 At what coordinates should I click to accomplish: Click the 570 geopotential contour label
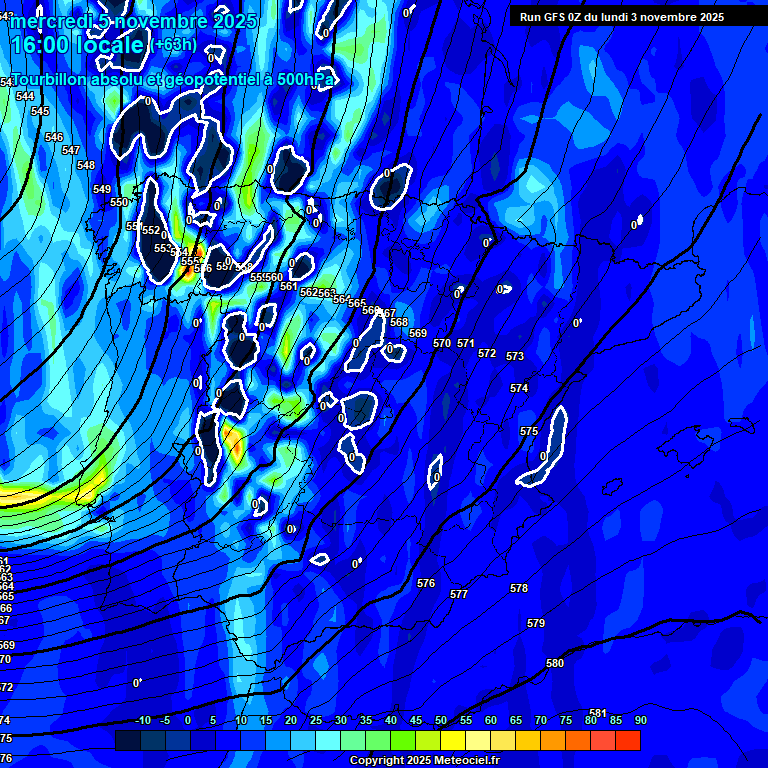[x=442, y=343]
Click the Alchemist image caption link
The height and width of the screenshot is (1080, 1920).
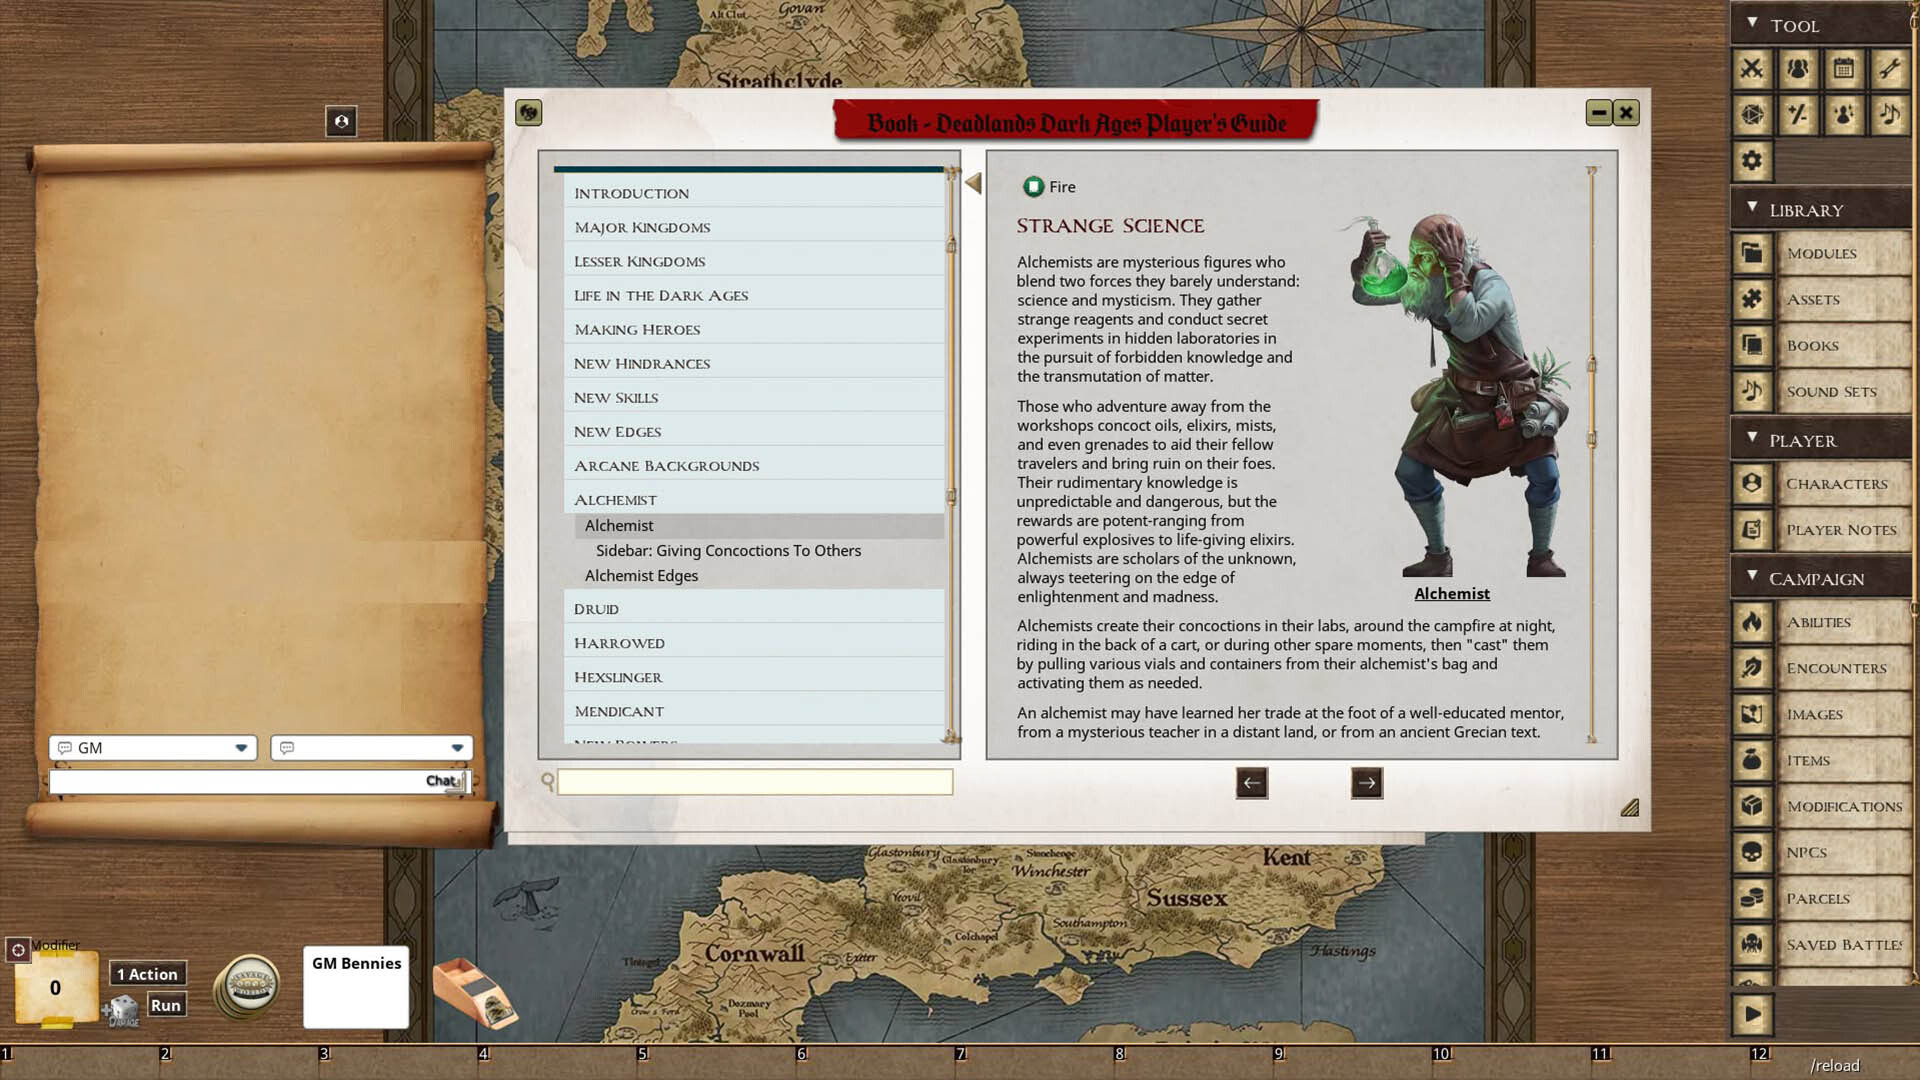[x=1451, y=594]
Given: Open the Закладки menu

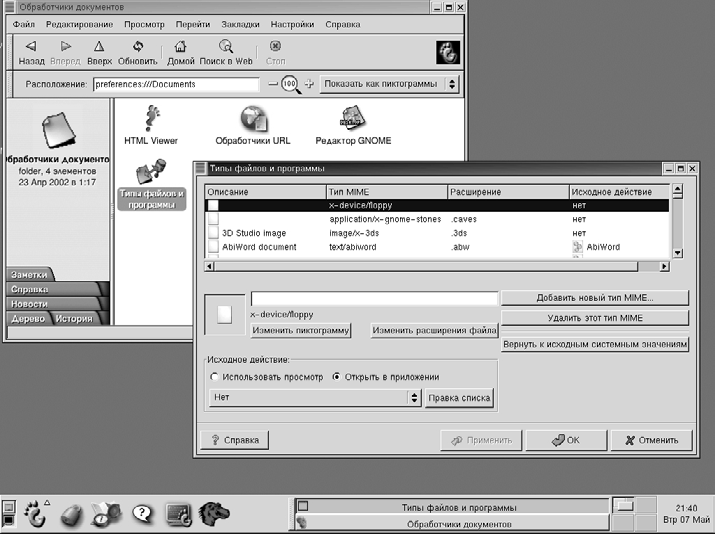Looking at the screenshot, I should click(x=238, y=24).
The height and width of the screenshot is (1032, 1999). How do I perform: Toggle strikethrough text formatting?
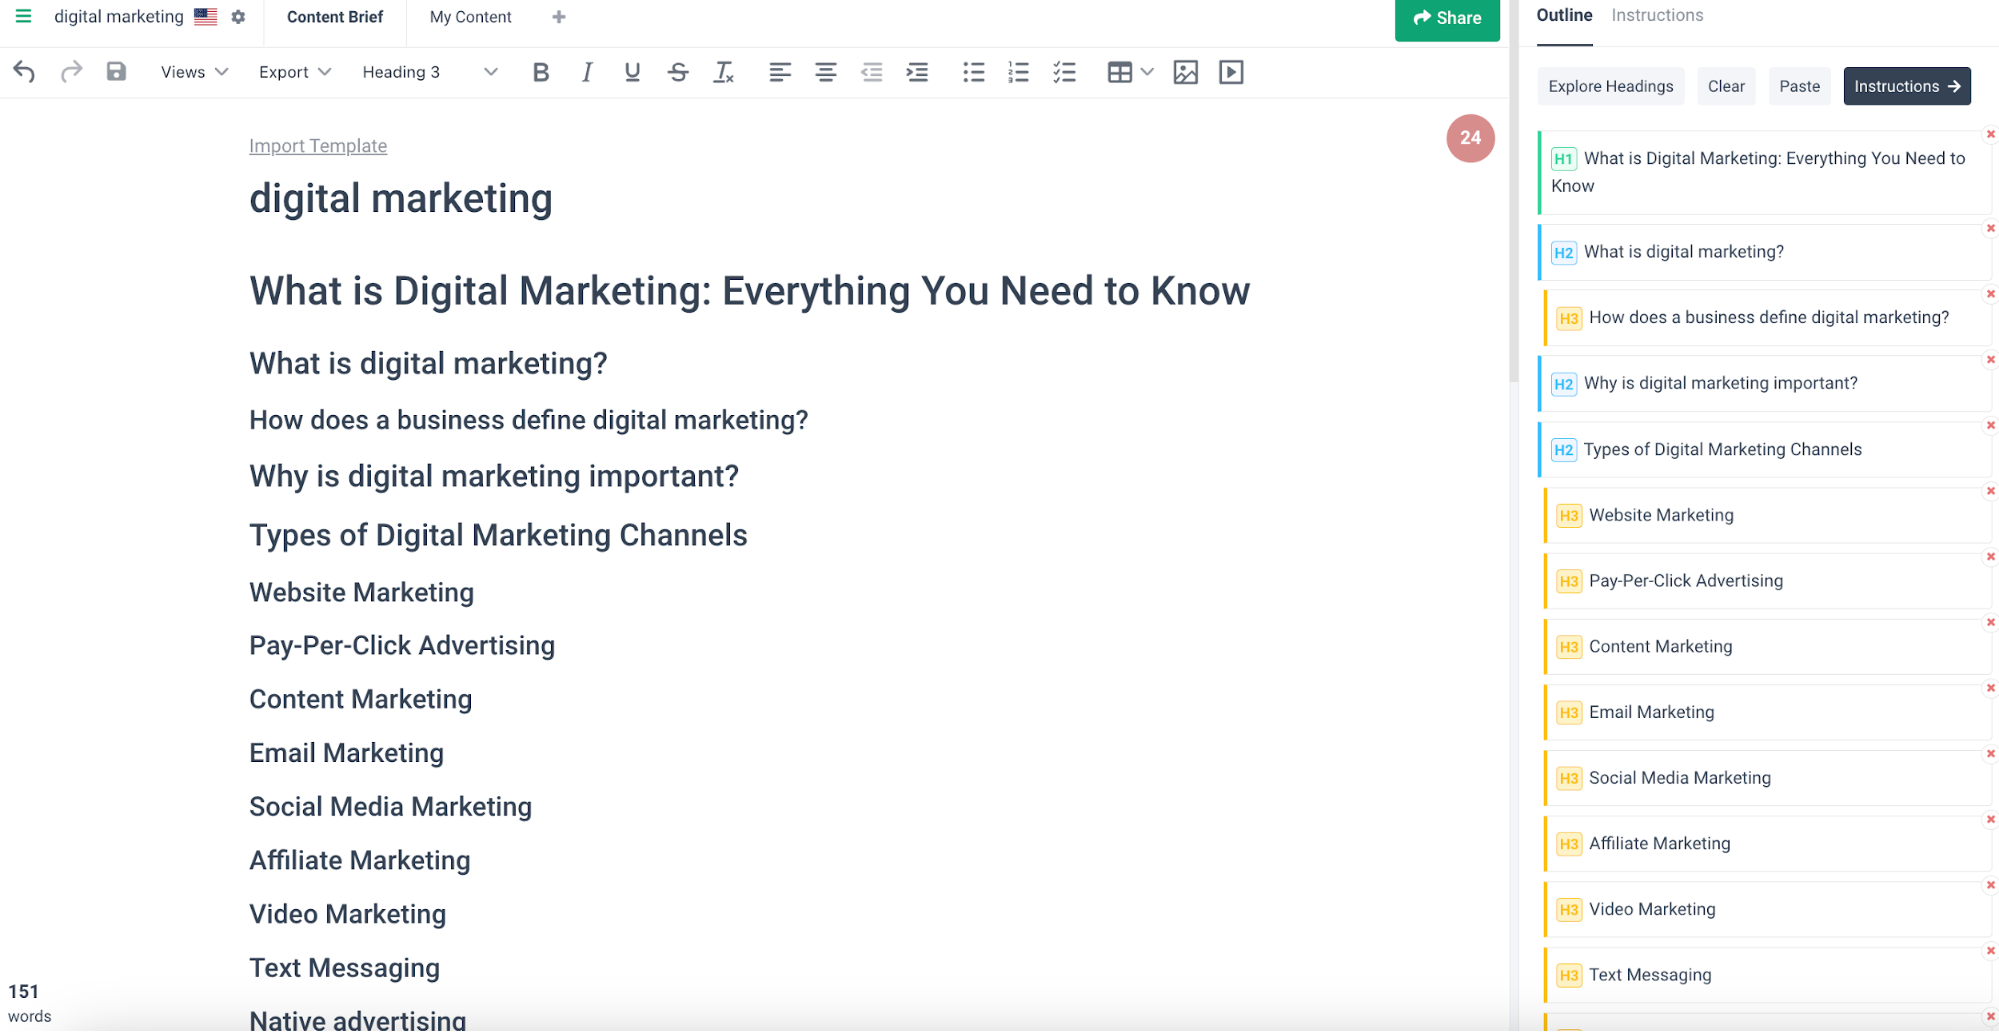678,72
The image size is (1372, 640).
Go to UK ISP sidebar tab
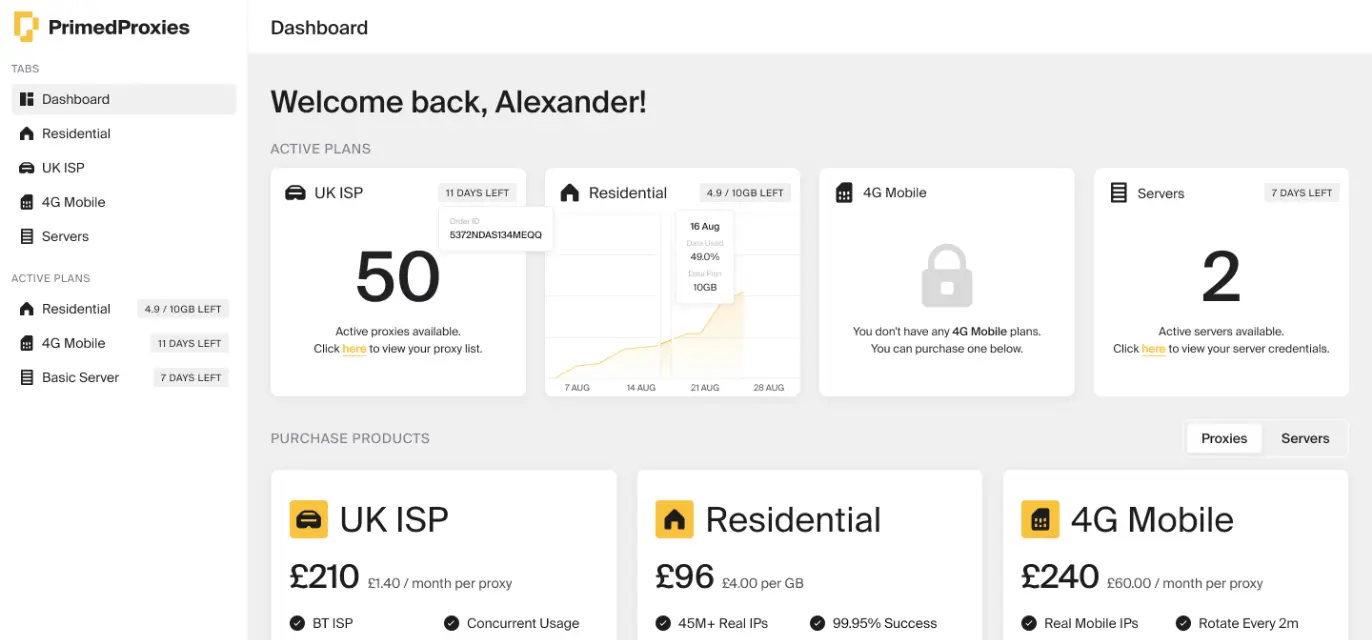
--*--
**DIRECTIONS**
Give the lines of the material above as a numbered list, skipping any blank lines and omitting the pictures.

**TASK OUTPUT**
1.  At what coordinates should I click to accomplish: Click the 570 geopotential contour label
2. [x=442, y=343]
3. Click the Alchemist image caption link
4. The height and width of the screenshot is (1080, 1920).
5. [x=1451, y=594]
6. Given: Open the Закладки menu
7. Looking at the screenshot, I should click(x=238, y=24).
8. The height and width of the screenshot is (1032, 1999). How do I perform: Toggle strikethrough text formatting?
9. 678,72
10. The image size is (1372, 640).
11. Go to UK ISP sidebar tab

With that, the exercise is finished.